En Monza, pocos días después de que se confirmara "el secreto peor guardado de la F1", los dos pilotos ingleses comentaron el futuro que depara a Mercedes. Y Russell lo dejó bien claro: "Voy con las mismas posibilidades (que Lewis), eso me lo han dejado muy claro. Mercedes siempre da a los dos pilotos la mejor oportunidad". En cualquier caso, llega en son de paz: "Creo en mí mismo, tengo altas expectativas, pero Lewis es siete veces campeón por una razón. Veo mi relación con Mercedes como algo a largo plazo". Al fin y al cabo, Hamilton ya no tiene tantos años de carrera por delante y a Russell le merecerá la pena esperar, como hizo Leclerc en Ferrari.

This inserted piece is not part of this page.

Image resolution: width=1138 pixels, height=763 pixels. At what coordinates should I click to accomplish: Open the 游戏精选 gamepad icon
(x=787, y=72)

El campeón celebra la llegada del joven Russell (23 años por sus 37), a quien define como "el futuro de la F1", si bien hizo campaña por la renovación de Bottas, "un verdadero amigo". Lo que desmiente Sir Lewis es su capacidad para vetar pilotos en Mercedes, o haberlo hecho en el pasado: "Ese no es mi estilo, cuando llegué a Mercedes en 2013 le dije a Ross Brawn que quería igualdad de oportunidades, y es lo mejor ganar así, porque sabes que lo has hecho frente a un compañero a su mejor nivel. Ganar cuando alguien tiene las alas cortadas no me interesa".

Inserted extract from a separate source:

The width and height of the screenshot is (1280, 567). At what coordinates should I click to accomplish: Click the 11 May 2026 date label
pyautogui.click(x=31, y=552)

Todo esto, con varios meses por delante para tantear posiciones antes de sentarse en Brackley y trabajar en el coche de 2022. Las tensiones entre compañeros son sutiles y normalmente no salen del garaje. Lo que sucedía en 2016 con Rosberg y Hamilton a punto de estallar era consecuencia de la lucha por el Mundial entre dos pilotos con el mismo coche. Eso, el año que viene, no parece posible: Verstappen y Red Bull son candidatos a todo y Russell y Hamilton tendrán un enemigo común para ponerse de acuerdo en algo. Como si Mad Max, por sí solo, no fuera ya un problema para las aspiraciones del piloto más exitoso de todos los tiempos.